# Exercise directions
Where a line below holds the string "размер", copy that line.

-- Task input follows --

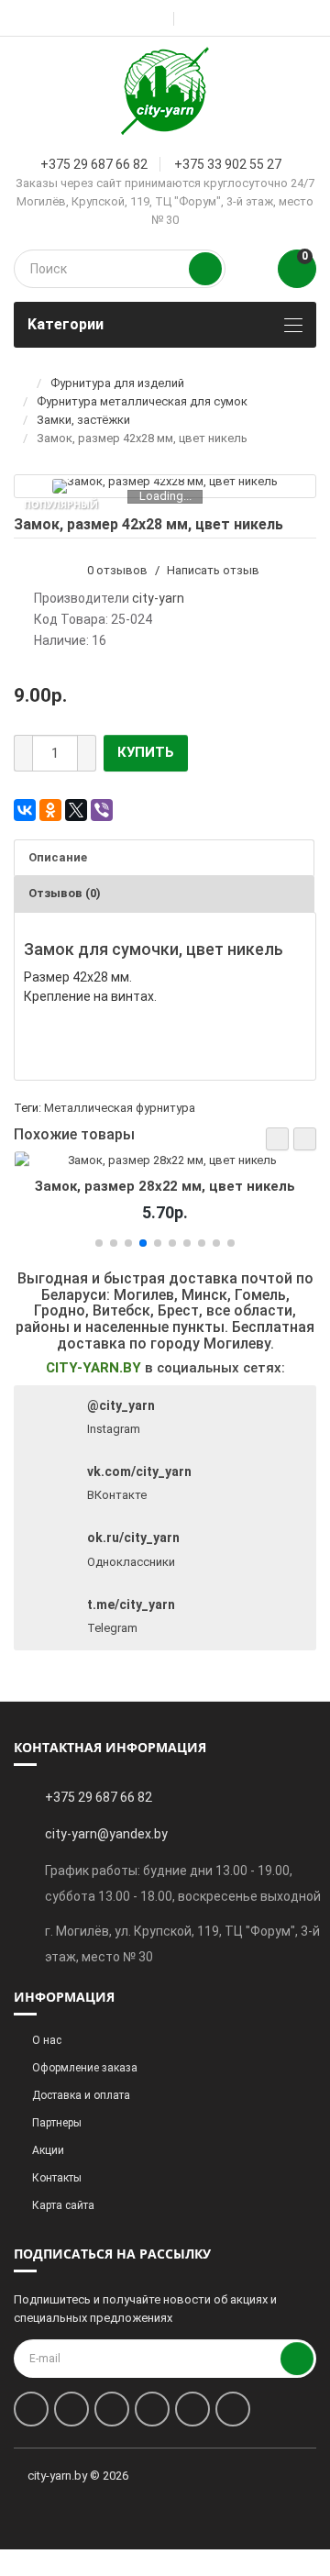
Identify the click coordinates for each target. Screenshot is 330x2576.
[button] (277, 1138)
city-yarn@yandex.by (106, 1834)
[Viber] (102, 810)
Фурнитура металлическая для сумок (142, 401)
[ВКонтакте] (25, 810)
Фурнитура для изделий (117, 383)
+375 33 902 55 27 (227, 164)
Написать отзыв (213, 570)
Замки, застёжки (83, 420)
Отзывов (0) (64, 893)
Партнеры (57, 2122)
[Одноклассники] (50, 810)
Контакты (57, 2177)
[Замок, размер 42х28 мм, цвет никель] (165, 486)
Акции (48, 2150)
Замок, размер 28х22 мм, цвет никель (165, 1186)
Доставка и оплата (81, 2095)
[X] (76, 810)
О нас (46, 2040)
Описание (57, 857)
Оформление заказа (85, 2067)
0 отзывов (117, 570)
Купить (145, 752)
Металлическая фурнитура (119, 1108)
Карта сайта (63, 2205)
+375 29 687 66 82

-- Task input concluded --

# Solution to the exercise
[Замок, размер 42х28 мм, цвет никель] (165, 486)
Замок, размер 28х22 мм, цвет никель (165, 1186)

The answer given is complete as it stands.